→ **TASK**
Answer with one number only, the count of lines in the material below that hold "computer".
◇ ◇ ◇ ◇
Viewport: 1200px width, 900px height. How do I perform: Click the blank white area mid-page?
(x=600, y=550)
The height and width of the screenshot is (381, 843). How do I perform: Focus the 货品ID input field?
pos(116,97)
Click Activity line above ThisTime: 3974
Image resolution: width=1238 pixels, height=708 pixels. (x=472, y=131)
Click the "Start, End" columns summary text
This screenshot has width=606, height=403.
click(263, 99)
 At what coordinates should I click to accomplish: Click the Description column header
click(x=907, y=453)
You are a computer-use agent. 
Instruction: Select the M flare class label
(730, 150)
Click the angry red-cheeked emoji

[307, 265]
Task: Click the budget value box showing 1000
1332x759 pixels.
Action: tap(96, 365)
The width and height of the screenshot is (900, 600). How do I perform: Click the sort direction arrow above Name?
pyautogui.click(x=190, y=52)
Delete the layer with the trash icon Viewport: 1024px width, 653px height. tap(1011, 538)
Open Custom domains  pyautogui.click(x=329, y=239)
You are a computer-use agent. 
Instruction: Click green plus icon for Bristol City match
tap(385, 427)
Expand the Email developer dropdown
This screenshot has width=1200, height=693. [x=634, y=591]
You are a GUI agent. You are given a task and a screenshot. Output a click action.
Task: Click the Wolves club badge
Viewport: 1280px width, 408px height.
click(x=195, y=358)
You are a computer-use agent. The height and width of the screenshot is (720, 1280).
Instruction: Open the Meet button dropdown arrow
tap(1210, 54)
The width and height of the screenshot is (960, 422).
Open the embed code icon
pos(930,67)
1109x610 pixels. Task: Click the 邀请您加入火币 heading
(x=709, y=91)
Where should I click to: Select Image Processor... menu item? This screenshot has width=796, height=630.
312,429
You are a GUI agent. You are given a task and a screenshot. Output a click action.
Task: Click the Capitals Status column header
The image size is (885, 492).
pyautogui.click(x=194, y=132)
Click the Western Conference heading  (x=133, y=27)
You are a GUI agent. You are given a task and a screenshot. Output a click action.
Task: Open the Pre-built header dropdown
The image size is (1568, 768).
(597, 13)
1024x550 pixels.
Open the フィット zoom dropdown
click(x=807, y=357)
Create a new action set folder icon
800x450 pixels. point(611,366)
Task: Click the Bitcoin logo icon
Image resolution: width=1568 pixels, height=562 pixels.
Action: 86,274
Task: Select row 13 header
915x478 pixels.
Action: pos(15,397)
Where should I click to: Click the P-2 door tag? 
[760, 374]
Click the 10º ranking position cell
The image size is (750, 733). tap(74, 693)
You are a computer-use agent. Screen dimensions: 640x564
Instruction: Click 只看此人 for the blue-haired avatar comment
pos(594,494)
◇ ◇ ◇ ◇
→ **RESULT OF THE TASK**
4